• STATED PROBLEM: Put the stretch of the material below, from the line containing "Given: Click the red P personalization icon" through the end of the material, into a JSON list of strings with one string per line. Omit blank lines and leave the pictures out.

• RECORDS TO PROCESS:
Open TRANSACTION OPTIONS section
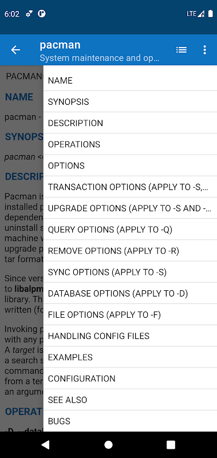The image size is (217, 458). point(131,187)
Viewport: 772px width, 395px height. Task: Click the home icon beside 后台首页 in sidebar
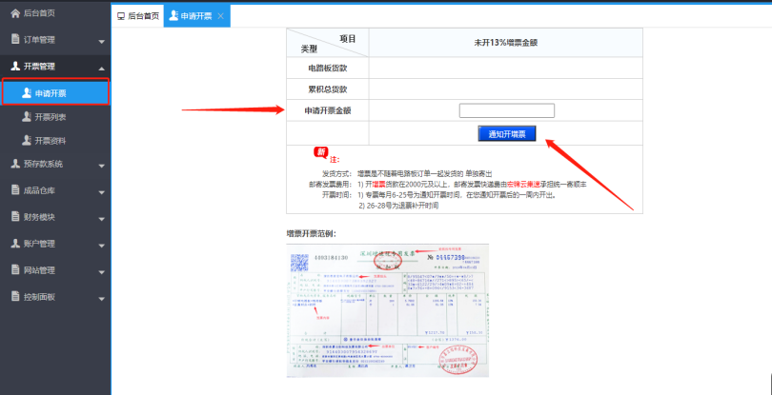click(15, 13)
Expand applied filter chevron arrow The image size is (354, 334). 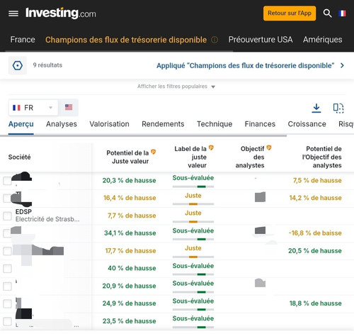342,65
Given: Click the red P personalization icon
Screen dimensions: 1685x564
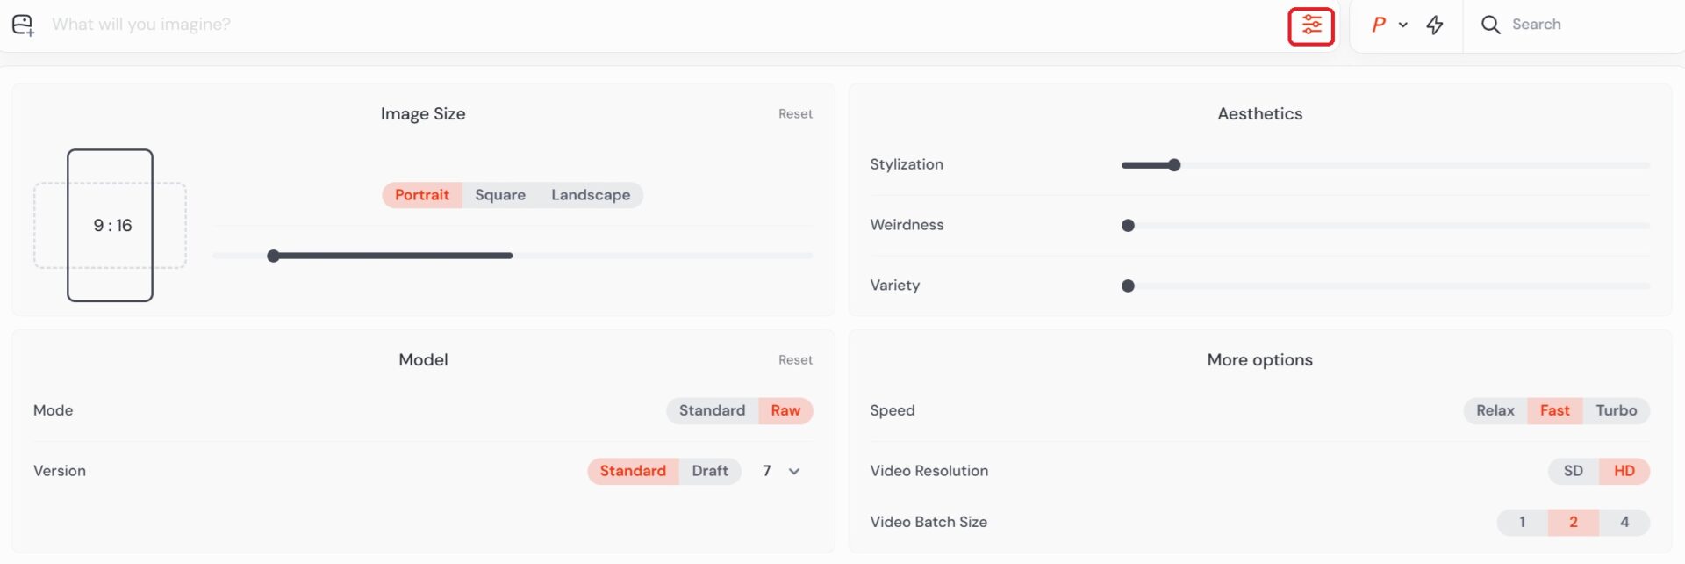Looking at the screenshot, I should pos(1379,25).
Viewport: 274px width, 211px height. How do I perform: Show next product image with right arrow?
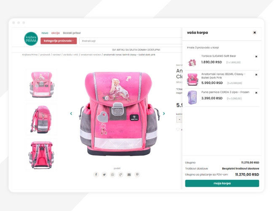[x=164, y=114]
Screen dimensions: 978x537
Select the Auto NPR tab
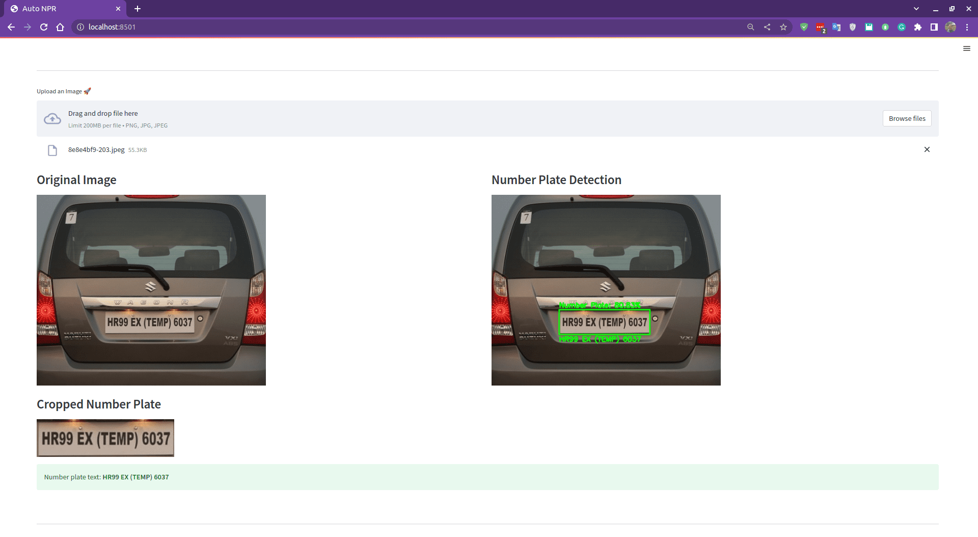(61, 9)
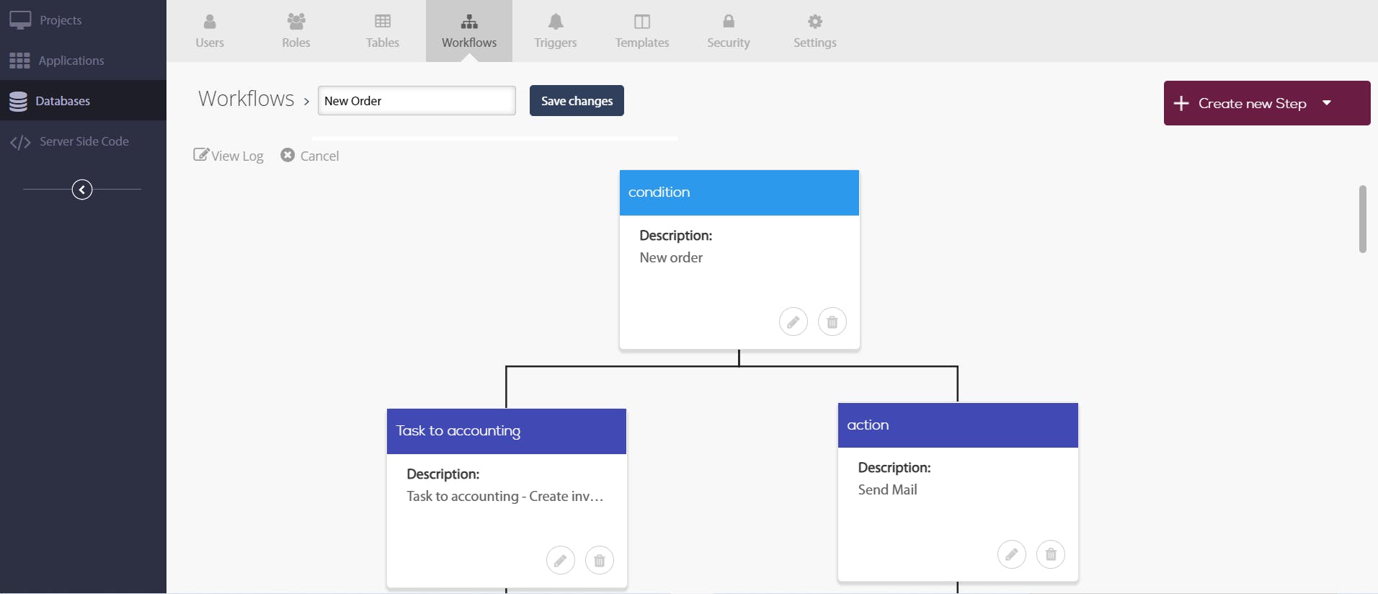Click the vertical scrollbar thumb
1378x594 pixels.
[1362, 219]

• WRITTEN REPLY:
[
  "Given: Click the red P personalization icon",
  "Screen dimensions: 1685x564",
  "Looking at the screenshot, I should pos(1379,25).",
  "Viewport: 274px width, 211px height. How do I perform: Show next product image with right arrow?",
  "[x=164, y=114]",
  "Screen dimensions: 978x537",
  "Select the Auto NPR tab",
  "(61, 9)",
  "Click the vertical scrollbar thumb",
  "1378x594 pixels.",
  "[1362, 219]"
]